I will start by making up my own paragraph in French and underlining it on the sheet projected on the board as I say it. Pupils will listen and follow and underline too as they hear me say it. It will quite possibly be exactly the model paragraph I gave above. Then I will put the English version of what I said on the board. And the pupils will put it back into French speaking in pairs and then in writing in their books. They will easily be able to pick out what they need because we've underlined it. This way I can help them find the meaning of the few items on the sheet they are going to need help with - tremper, poser, nappe, doigts for example. If you use it, you could always put the English on the sheet for them in a different colour.

Then pupils can write their own short pieces about etiquette in England and France. Then we can do delayed reading. Pupils work in pairs. The one doing the reading is allowed to look at what they have written. But they must look up and make eye contact with their partner when they speak. They can read, remember and say short chunks, or challenge themselves to say longer chunks. But if they look at the page while they are speaking, they have to go back to the beginning.

Then we will work on the Being Ben activity, which I have written about before in a post about A Level Speaking. (In this post I called it Simultaneous Translation to assuage fears of anyone scared of use of English in an A Level lesson.) Pupils work with a partner using the sheet.
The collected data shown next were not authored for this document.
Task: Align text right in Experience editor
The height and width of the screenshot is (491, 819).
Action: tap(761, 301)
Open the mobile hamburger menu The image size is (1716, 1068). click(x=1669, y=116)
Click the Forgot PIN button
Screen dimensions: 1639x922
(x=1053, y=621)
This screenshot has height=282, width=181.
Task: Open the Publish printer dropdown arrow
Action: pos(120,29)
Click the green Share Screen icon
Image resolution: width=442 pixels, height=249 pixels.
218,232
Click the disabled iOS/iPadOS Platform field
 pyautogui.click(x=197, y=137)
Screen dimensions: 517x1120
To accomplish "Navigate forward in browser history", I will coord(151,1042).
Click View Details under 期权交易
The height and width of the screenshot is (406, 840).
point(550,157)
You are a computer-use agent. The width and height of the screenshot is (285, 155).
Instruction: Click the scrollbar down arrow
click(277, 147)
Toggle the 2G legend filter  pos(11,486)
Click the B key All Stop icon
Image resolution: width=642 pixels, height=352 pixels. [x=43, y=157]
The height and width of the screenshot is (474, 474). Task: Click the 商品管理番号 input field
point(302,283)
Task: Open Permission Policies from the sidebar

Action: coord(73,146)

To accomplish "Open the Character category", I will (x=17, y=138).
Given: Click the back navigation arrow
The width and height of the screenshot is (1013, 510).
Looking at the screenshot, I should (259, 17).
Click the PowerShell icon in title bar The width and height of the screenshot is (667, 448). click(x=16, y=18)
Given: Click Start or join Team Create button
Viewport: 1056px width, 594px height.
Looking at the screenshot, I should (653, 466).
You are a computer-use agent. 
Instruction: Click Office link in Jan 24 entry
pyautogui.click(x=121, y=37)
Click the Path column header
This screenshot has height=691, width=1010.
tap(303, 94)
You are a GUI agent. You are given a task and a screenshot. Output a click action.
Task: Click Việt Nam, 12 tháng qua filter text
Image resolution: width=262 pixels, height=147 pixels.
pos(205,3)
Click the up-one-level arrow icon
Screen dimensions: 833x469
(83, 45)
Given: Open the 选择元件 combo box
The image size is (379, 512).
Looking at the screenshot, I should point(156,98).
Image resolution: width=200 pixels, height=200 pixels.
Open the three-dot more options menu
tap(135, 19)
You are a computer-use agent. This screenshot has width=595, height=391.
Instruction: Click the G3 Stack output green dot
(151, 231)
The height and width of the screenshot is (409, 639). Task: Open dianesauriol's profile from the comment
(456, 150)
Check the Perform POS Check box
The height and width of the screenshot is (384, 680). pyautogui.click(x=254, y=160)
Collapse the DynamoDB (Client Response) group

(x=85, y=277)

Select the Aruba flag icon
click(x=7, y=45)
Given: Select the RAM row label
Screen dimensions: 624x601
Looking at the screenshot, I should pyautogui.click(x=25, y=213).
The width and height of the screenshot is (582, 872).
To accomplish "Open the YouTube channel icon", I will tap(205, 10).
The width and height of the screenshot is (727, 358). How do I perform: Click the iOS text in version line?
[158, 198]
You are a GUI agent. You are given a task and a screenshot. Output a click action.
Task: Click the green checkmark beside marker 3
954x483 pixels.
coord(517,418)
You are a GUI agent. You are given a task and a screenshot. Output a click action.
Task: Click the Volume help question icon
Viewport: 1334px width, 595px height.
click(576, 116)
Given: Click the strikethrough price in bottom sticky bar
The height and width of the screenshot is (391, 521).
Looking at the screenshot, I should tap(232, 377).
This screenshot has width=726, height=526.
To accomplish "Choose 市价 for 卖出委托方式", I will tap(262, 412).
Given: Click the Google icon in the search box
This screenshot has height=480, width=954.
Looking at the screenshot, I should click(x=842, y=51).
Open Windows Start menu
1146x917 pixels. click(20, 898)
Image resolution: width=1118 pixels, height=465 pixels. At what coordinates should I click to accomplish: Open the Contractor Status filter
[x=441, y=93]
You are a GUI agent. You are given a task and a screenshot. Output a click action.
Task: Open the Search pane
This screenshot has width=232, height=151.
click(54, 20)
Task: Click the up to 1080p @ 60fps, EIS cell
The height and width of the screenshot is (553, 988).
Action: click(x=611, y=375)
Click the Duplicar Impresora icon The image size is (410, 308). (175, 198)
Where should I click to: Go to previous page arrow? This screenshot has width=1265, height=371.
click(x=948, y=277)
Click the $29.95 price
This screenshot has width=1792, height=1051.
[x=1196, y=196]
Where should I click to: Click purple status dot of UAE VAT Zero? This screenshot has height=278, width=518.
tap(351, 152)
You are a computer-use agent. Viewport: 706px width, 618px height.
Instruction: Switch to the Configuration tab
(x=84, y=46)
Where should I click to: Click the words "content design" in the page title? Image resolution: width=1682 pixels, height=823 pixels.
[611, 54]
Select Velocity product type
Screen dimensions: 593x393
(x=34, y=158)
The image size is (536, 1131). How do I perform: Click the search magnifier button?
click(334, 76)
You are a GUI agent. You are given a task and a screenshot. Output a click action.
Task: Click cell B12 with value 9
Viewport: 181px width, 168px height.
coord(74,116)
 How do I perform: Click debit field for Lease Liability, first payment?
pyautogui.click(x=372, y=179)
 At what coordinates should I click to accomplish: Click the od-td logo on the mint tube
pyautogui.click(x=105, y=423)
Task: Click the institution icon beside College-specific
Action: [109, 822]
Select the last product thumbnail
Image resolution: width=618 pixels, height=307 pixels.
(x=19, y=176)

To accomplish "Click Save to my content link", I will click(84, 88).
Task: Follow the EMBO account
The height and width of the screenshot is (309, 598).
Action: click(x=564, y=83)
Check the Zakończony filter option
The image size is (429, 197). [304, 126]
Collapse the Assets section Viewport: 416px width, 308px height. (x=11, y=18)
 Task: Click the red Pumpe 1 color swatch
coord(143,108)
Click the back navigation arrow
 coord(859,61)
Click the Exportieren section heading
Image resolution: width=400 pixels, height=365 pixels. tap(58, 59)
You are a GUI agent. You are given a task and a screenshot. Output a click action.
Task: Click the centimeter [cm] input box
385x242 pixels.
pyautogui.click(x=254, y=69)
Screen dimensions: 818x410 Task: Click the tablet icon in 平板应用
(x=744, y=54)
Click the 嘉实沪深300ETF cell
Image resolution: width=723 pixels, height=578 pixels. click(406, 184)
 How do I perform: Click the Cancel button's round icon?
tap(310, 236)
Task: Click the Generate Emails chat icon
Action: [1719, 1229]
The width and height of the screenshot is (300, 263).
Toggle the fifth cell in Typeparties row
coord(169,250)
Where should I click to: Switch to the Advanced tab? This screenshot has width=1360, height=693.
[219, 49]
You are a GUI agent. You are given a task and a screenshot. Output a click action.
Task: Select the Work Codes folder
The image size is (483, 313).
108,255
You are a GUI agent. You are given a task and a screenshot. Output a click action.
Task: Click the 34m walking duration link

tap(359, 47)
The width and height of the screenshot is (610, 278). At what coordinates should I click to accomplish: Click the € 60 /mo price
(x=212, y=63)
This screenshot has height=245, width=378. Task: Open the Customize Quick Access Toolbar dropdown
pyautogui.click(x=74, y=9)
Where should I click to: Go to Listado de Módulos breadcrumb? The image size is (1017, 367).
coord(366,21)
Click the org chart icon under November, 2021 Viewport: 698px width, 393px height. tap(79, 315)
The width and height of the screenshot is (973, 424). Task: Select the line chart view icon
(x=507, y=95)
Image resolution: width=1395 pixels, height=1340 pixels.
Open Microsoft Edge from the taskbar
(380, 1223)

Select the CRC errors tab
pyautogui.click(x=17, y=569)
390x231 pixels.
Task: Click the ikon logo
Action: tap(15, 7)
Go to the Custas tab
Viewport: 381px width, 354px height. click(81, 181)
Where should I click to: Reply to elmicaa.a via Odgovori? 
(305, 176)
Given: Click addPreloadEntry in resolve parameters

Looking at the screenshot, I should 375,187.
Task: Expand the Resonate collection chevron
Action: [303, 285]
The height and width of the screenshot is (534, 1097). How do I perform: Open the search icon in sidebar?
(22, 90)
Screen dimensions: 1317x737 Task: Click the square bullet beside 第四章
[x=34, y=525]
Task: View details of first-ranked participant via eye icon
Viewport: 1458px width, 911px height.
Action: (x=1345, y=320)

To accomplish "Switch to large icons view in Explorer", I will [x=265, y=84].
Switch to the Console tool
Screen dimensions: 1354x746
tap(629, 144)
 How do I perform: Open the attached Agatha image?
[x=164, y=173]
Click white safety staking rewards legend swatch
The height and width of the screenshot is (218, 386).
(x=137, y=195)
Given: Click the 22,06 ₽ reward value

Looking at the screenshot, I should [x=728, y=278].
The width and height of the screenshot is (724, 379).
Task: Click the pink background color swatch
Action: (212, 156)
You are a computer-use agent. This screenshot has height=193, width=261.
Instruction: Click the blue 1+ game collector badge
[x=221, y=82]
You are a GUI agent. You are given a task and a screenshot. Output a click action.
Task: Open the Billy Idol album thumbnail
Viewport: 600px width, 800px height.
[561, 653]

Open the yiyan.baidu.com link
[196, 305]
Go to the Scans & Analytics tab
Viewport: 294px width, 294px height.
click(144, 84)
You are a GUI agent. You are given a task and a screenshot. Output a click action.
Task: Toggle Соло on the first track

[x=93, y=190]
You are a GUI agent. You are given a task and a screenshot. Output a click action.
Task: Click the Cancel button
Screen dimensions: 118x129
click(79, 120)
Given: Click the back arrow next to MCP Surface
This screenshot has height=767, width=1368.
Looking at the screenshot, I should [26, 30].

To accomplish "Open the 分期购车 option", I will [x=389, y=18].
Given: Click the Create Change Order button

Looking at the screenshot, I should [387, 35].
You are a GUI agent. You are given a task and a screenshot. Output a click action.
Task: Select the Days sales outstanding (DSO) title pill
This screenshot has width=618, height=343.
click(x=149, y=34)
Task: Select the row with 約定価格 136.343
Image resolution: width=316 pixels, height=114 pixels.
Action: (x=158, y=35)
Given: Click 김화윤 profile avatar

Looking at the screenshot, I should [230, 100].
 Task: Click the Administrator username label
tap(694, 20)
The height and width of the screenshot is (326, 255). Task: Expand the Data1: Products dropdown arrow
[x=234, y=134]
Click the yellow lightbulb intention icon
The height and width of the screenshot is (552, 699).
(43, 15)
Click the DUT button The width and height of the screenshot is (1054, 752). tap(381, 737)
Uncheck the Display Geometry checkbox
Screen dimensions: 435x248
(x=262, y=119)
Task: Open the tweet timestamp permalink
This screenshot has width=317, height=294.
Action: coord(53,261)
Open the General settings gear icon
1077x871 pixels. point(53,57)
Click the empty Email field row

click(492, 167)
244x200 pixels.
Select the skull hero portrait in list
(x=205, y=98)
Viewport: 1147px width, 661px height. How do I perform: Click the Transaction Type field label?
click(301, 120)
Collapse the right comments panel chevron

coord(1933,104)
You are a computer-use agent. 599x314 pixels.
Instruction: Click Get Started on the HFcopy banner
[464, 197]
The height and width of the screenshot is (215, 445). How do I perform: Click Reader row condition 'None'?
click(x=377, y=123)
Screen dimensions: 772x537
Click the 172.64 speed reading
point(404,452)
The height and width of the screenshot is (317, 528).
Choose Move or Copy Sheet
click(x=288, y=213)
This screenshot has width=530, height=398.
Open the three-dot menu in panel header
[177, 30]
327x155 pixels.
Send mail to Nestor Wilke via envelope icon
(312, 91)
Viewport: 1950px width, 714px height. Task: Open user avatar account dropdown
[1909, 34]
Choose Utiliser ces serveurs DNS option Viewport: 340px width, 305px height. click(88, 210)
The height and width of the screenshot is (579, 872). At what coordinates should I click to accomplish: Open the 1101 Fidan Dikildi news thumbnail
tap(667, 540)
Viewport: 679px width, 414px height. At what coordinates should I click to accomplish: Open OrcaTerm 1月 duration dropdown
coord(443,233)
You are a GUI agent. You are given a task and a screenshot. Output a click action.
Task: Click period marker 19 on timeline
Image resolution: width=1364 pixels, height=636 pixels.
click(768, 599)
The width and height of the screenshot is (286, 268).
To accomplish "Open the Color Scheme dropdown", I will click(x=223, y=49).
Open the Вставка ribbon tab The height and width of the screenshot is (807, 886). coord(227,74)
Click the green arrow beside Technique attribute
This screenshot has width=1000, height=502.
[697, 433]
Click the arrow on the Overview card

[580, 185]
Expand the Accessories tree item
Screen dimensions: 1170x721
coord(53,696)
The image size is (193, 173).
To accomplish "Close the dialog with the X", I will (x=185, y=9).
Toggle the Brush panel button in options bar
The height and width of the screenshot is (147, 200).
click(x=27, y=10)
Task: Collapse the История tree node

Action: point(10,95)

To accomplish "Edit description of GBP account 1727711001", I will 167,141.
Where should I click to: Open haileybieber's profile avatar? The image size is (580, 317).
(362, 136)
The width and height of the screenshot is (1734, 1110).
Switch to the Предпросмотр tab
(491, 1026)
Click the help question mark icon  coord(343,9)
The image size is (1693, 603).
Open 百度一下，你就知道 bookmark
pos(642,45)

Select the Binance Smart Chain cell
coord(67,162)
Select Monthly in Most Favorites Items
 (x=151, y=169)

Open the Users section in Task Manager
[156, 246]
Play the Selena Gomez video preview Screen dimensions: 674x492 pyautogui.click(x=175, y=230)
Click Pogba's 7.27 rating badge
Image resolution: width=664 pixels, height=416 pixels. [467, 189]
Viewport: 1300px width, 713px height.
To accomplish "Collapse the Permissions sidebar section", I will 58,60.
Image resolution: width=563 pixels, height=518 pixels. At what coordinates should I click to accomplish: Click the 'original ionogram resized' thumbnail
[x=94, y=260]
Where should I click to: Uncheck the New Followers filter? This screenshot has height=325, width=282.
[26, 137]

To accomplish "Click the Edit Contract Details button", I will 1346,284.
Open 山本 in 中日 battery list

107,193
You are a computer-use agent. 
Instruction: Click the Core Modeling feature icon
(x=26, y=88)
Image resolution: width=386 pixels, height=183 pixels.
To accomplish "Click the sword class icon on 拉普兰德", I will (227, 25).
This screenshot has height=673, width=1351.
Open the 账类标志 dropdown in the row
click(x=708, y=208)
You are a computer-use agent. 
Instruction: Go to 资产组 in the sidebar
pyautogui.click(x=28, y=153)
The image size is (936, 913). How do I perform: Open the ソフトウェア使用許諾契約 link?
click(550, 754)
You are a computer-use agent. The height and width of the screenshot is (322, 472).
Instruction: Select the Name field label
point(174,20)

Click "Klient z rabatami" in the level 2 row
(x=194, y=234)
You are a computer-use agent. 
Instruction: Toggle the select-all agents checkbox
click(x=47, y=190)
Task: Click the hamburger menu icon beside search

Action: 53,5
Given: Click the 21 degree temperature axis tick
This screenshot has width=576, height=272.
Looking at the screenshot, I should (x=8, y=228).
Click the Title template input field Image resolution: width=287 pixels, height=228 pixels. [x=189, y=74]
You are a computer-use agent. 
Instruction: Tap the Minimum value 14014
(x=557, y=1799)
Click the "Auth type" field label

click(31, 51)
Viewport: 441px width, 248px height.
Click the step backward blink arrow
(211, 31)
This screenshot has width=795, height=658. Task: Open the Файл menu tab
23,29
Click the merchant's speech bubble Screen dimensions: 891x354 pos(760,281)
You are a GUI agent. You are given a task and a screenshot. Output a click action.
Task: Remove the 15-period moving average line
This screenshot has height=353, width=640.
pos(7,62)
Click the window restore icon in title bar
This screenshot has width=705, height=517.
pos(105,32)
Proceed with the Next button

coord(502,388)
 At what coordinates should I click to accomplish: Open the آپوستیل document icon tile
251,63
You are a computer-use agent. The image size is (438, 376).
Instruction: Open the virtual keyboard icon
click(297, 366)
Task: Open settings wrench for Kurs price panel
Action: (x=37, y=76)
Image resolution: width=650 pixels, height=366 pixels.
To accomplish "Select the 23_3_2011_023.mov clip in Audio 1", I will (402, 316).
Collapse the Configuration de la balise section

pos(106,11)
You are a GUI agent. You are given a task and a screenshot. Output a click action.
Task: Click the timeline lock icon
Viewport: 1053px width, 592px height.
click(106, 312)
One is responsible for thinking up what to say. And making it sensible, coherent and developed. They feed the ideas to their partner in English, and the partner has to say it in French. It turns out doing the French is the easy part. Thinking up sensible things to say is the thing you need to work on. And as they take turns at this, they can start using the sheet less and less.

Gosh. This post has turned out to be more about sharing speaking activities than the actual Keep Talking sheet! Anyway, it's available here. Enjoy! (Or bon appétit!)